The next part to look at is, within the individual that are relativly enduring. I put unduring before organized because time nd the individual are more key concepts to the dispositional domain. This looks at how our traits remain relativly stable over time and thorough different situations. If a calm person gets angry they do not become an angry person because the anger is a state. If this continues over many situations, and becomes anger-prone, than it is now a trait.

The next part of the definition is Organized. This shows that traits and mechanisms are linked in a coherent -not random- fashion. This organization fits in well with the Intrapsychic domain and Maslows Hiearchy of needs (fig.3). The key concept from maslows heiarchy is that each bottom need must be fullfilled before the one above it. If we have a desire for intamacy (belongingness) and a desire for food (physiological) our desire for food will win, because it is more necassary to the bodys function.

Next is "influence". Personality traits and mechanisms influence how we act, veiw ourselves, think, and feel. This fits in well with the cognitive domain because it is focused inward on our self awareness.

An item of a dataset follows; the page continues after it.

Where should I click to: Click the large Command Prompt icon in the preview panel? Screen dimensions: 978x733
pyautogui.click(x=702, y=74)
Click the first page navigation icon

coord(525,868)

Interactions (with the environment) is the next part of the definition. This can best be looked at through the social cultural domain because, unlike the inward focus of influence, envirronment (specifically our interactions with it) focuses outward. A core idea of this is how others influence the situations we select, evoke our emotions and how we manipulate others.

One thoery for selection is Attraction Similarity Theory, which states that people are attratcted to those with similar characteristics to themsleves, or, "birds of a feather flock together". This theory show that...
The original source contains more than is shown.